Kelly and calvin klein biography book
''Obsession: The Lives and Times of Calvin Klein''
Shortly after the unauthorized biography Obsession: The Lives and Times of Calvin Klein was finally published, author Steven Gaines was making an unscheduled stop in a gay bookstore in West Hollywood to sign copies when he felt someone’s gaze. He looked up and locked eyes with Klein’s longtime friend, media mogul David Geffen, whom Gaines and coauthor Sharon Churcher believe tried to kill their book.
”It was so startling,” says Gaines. ”It must have been startling for him, too. All my life I’ve heard the expression ‘My blood ran cold,’ but never until that morning did I know what that meant.”
Gaines says Geffen quickly left the store after their silent ”three-second stare” on April But it was a fitting footnote to one of the more chilling tales in recent publishing history-and we’re referring not to the dishy and salacious book itself, but rather to the story behind the book.
Mysteriously dropped by its original publisher, G.P. Putnam’s Sons-which still paid the authors the $, advance promised them-then rejected by several other major houses, the book was eventually published by Steven Schragis’ privately owned Carol Publishing. This time, the authors got only $20,
Obsession refers to both Calvin Klein’s best-selling perfume and his ferocious ambition.
The book is an entertaining, if formulaic, biography of one of the world’s most famous fashion designers. It’s also an exhaustively researched chronicle of the ascent of a man whose life mirrors America’s post- Vietnam War roller coaster of sex, drugs, rock, and redemption. The book tracks Klein from his Bronx childhood to the drug-infested citadels of ’70s gay promiscuity such as Studio 54, ending with a sober Klein married to his second wife, Kelly Rector.

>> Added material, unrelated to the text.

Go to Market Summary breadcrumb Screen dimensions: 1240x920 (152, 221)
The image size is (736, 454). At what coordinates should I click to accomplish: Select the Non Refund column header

Surprisingly, the book does not portray Klein as a closeted homosexual in a sham marriage; rather, it says he is a conflicted bisexual who occasionally falls for women.
Obsession with Klein’s story also drove the two authors to overcome what they say was the biggest obstacle in getting the book out: the increasing difficulty of publishing controversial books about powerful people at a time when so many major publishers are owned by multimedia companies.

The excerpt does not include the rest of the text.